I came up with this algorithm for the floodfill problem while working on a now-abandoned minimax solver for Amazons. Multithreading is hard, and the knowledge that ML will pummel this kind of method nowadays is a little disheartening. ML is cool and all, it just doesn’t scratch the itch that cracking open a profiler and sanding down that function taking 12% of your runtime down to 7% does.

You can build the min-dist heuristic by running looping floodfill in all directions for each side until you reach a steady state. Amazons is played on a 10x10 grid, so you have to use a 128 bit register (really 256 so you do both sides simultaneously) instead of the beautiful 64-bit perfect fit of a chessboard. You still want to represent the board with a trio of bitfields instead of an array of bytes however, its both smaller and lets you operate on the whole board in parallel. The extra 28 bits also give you some room to hide some extra walls between rows to prevent pieces from wrapping around.

Solution

From now on we’ll just consider only going to the right, the extra direction doesn’t add anything interesting.

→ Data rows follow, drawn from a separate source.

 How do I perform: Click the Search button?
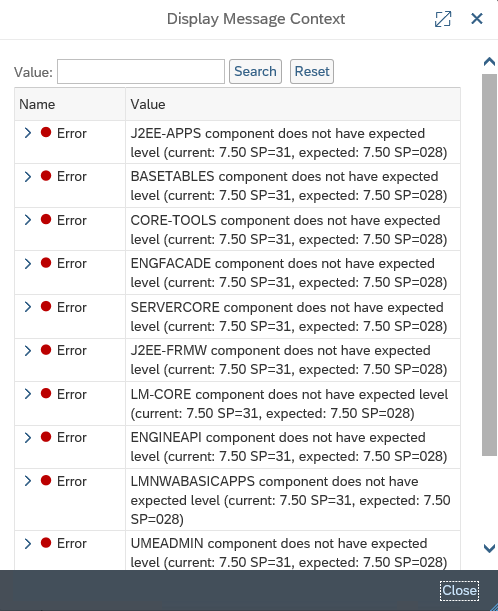click(255, 71)
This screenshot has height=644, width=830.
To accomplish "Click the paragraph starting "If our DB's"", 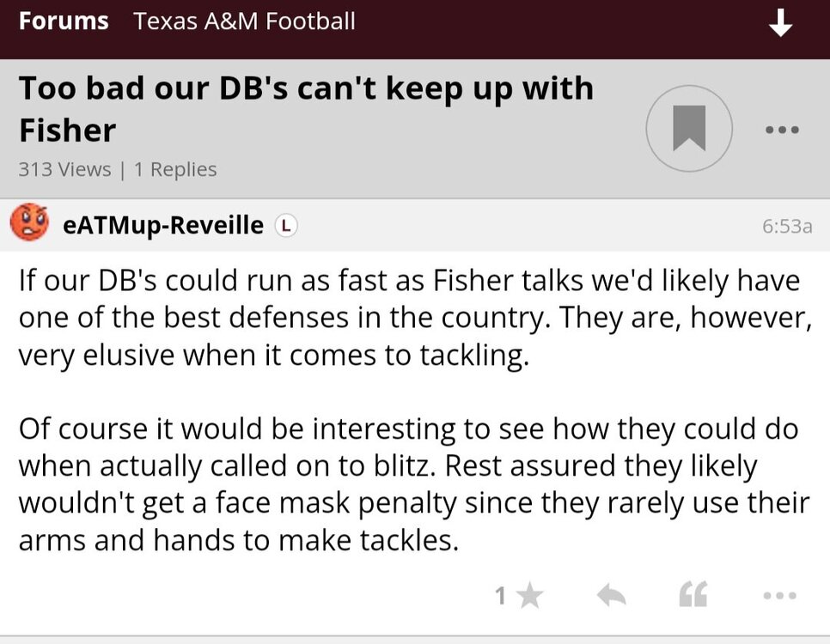I will coord(409,318).
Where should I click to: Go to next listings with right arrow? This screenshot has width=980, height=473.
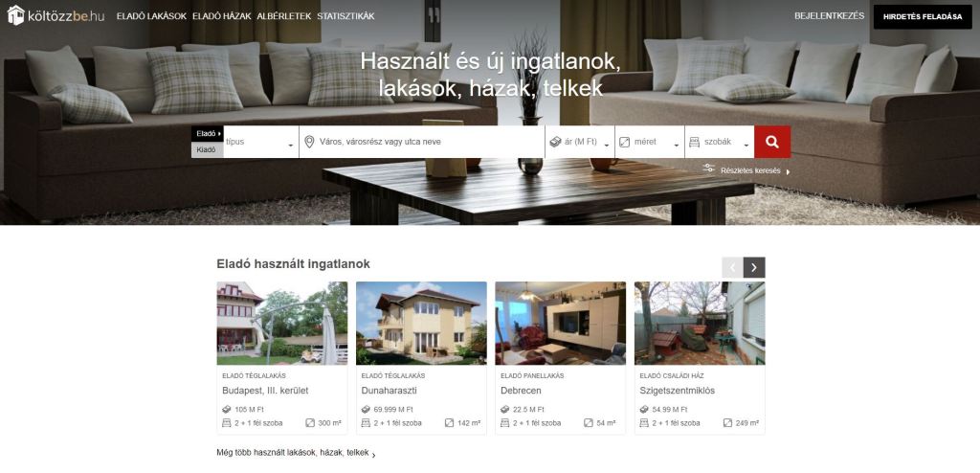click(754, 268)
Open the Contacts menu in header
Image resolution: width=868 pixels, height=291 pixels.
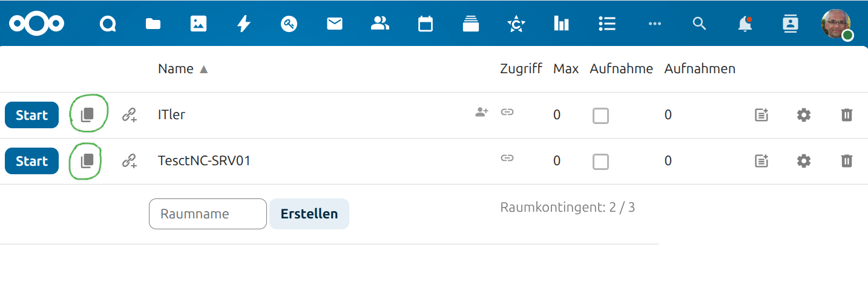790,24
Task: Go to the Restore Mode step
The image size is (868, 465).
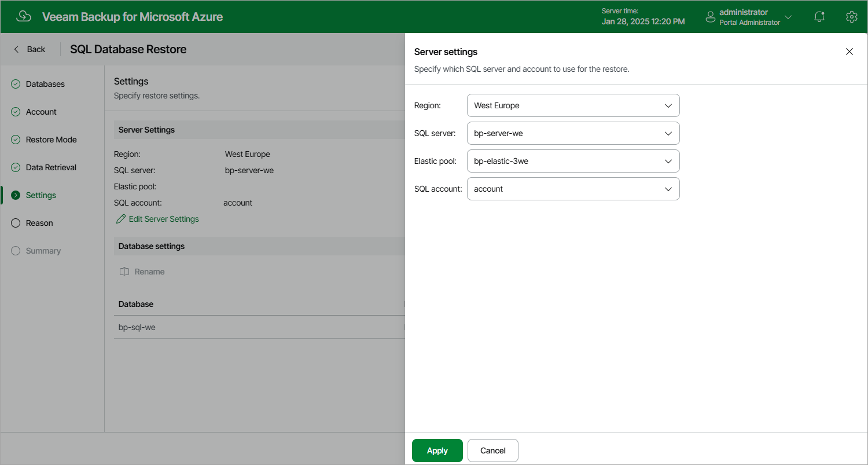Action: (x=52, y=140)
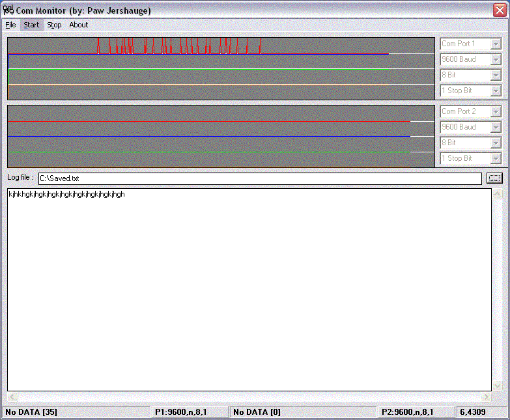
Task: Click the Log file path field
Action: point(259,178)
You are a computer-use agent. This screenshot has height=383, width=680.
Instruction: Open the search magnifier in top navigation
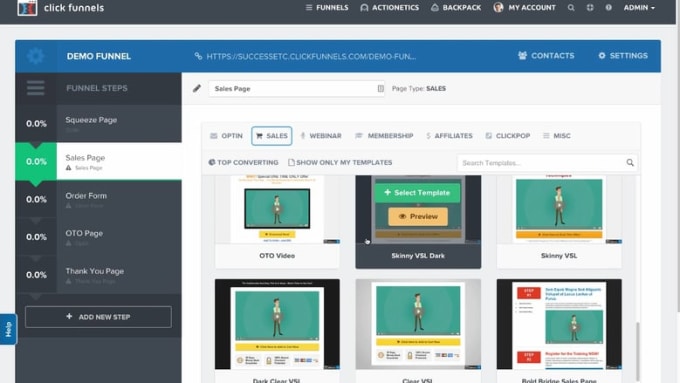[571, 7]
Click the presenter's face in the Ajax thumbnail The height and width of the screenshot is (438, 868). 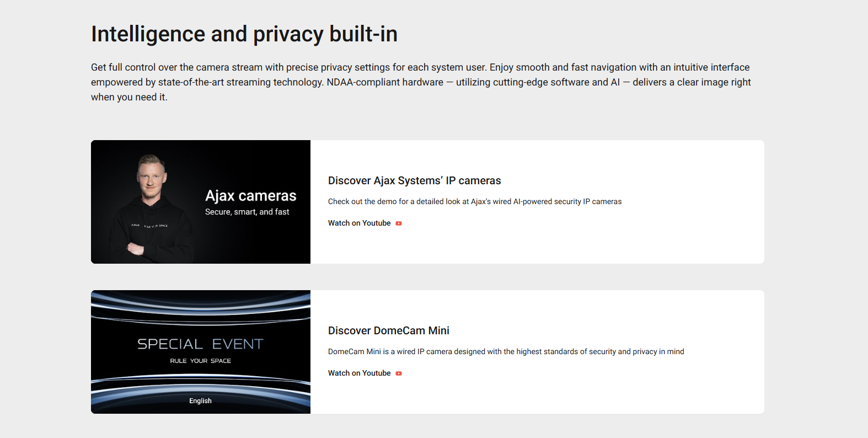tap(151, 177)
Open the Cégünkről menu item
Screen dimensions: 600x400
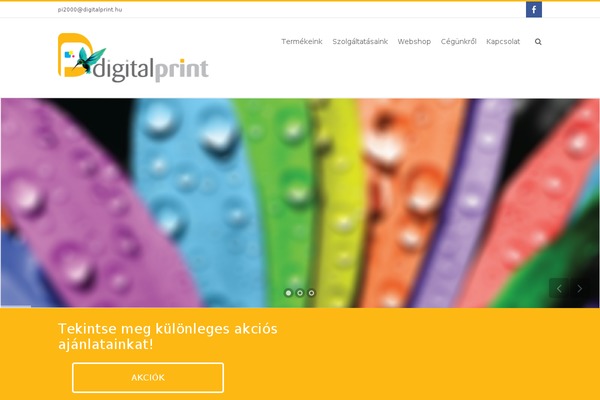[458, 41]
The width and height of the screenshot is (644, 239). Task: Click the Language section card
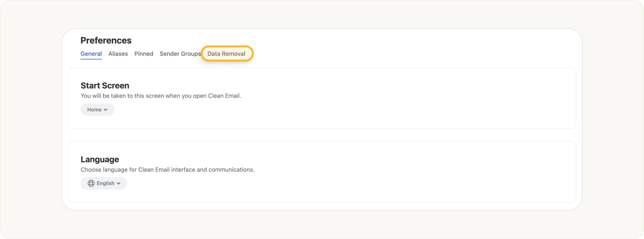[x=322, y=171]
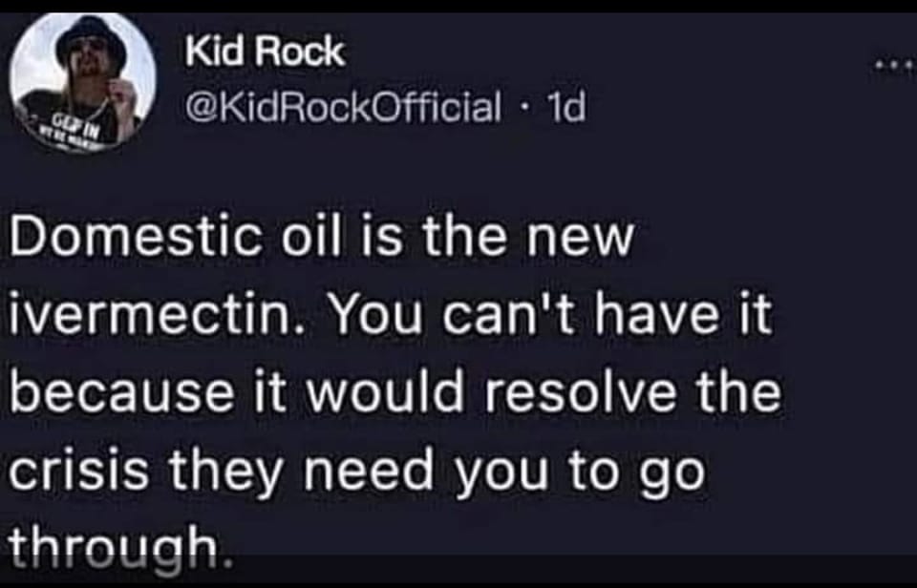Click the word 'crisis' in the tweet

click(78, 470)
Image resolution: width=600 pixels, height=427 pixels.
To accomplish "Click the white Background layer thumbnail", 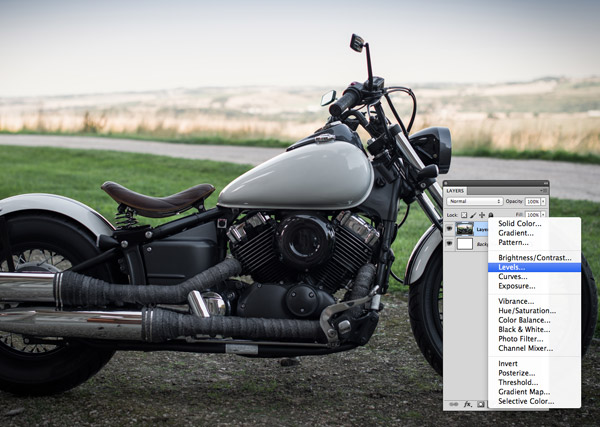I will click(465, 244).
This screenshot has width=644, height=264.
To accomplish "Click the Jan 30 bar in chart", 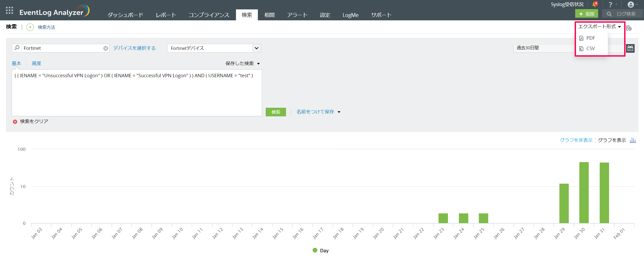I will coord(584,193).
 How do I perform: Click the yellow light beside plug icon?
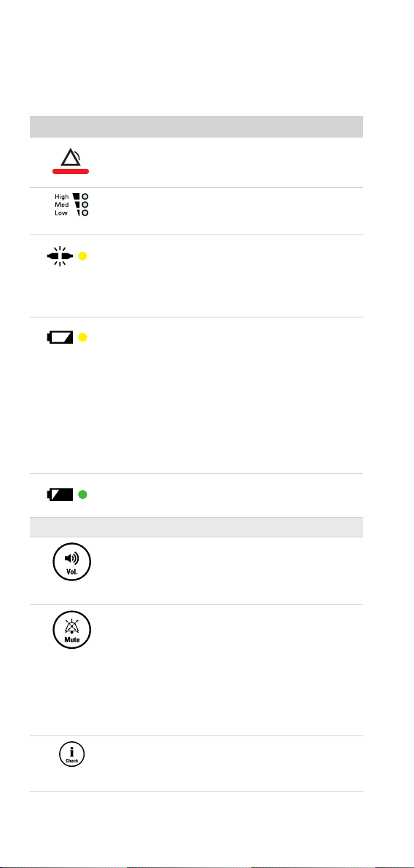point(82,256)
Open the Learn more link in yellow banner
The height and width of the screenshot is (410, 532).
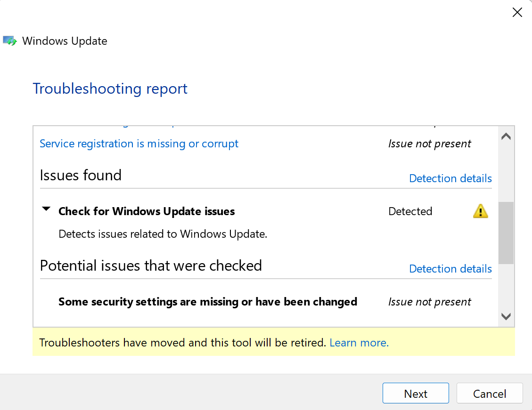pos(359,343)
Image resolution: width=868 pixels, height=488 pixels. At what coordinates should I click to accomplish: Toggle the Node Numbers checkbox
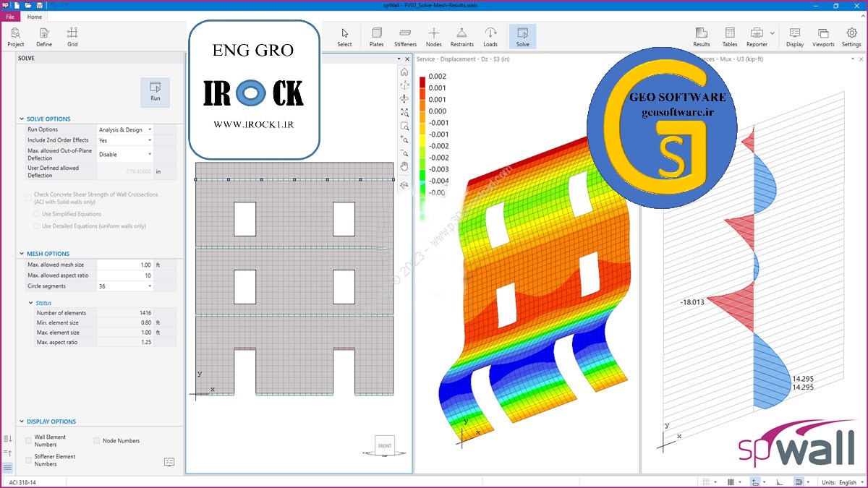[97, 440]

Now the simplest thing to do is simply to loop shift 1, &, | N times in the left direction, ~*3N total ops. You can add an early termination if you want, but it won’t help your worst case.

The empty region is slowly filled one bit at a time

What really kills us, our worst case, is large empty stretches, in particular if a bit needs to go from one end of the field all the way to the other. We can actually do this in a sub-linear fashion however. Consider what happens if we just shift over two at a time, what I call ‘galloping’. We cover empty areas at twice the speed. However, walls are now an issue, we’ll phase right through them.

The empty region is filled with a stride-two pattern which also reaches through a wall location

We can compensate for this by ‘smearing’ our walls over 1 bit, making them too wide to phase through.

The width of walls is increased

We have one last problem, we will usually skip over squares and leave them unfilled unless multiple offset piece patterns cover that area. You have two possible solutions to this, either ‘accelerate’ to your galloping speed by doing a shift 1 before your shift 2 loop, or ‘decelerate’ from it by doing a shift 1 at the end.

One final shift is applied to the stride-2 version with smearing to get the correct result

Complexity

This scales up to larger galloping speeds as well, you just need progressively larger smears and more accel/decel, so you need large enough N for it to be worthwhile. For Amazons N=10, so obviously you’re never really flying, but at least its still faster than our shift 1 loop above. How fast is galloping for large N though? It makes my head hurt to figure out the exact complexity, considering once you get to galloping fast enough, it becomes optimal to gallop while decelerating and smearing, recursively. We can pretty easily show that we’re sublinear though. Suppose galloping were linear, $O(N/c)$ for some constant c. Please permit me these shortcuts and abuse of notation, its been a while since I was in school. If we gallop at speed c+1, then we need at most $\frac{N}{c+1} + 2c$ shift-and-or iterations to go N squares. Here the $+2c$ assumes a loop of shift 1 to decelerate and smear, we could do better, but we don’t need to. $\frac{N}{c} - \frac{N}{c+1} = \frac{N}{c(c+1)}$ grows arbitrarily large with N linearly, the $+2c$ does not grow with N, hence for sufficiently large N, galloping can be faster than $O(N/c)$ , contradicting our assumption.

Alternatives

If there is a good arithmetic trick to replace this, I would be interested to see it. The wrinkles to arithmetic replacements is they need to tolerate multiple pieces in an area, and to work in at least 4 directions, preferably all 8. Another option would be bitscan asm instructions, but you end up needing a lot if the wall density is high. For small N like Amazons, a lookup table might be faster, and will solve two directions simultaneously, though it will have many many entries, and you still have to extract your 10 bits from weird diagonals and such.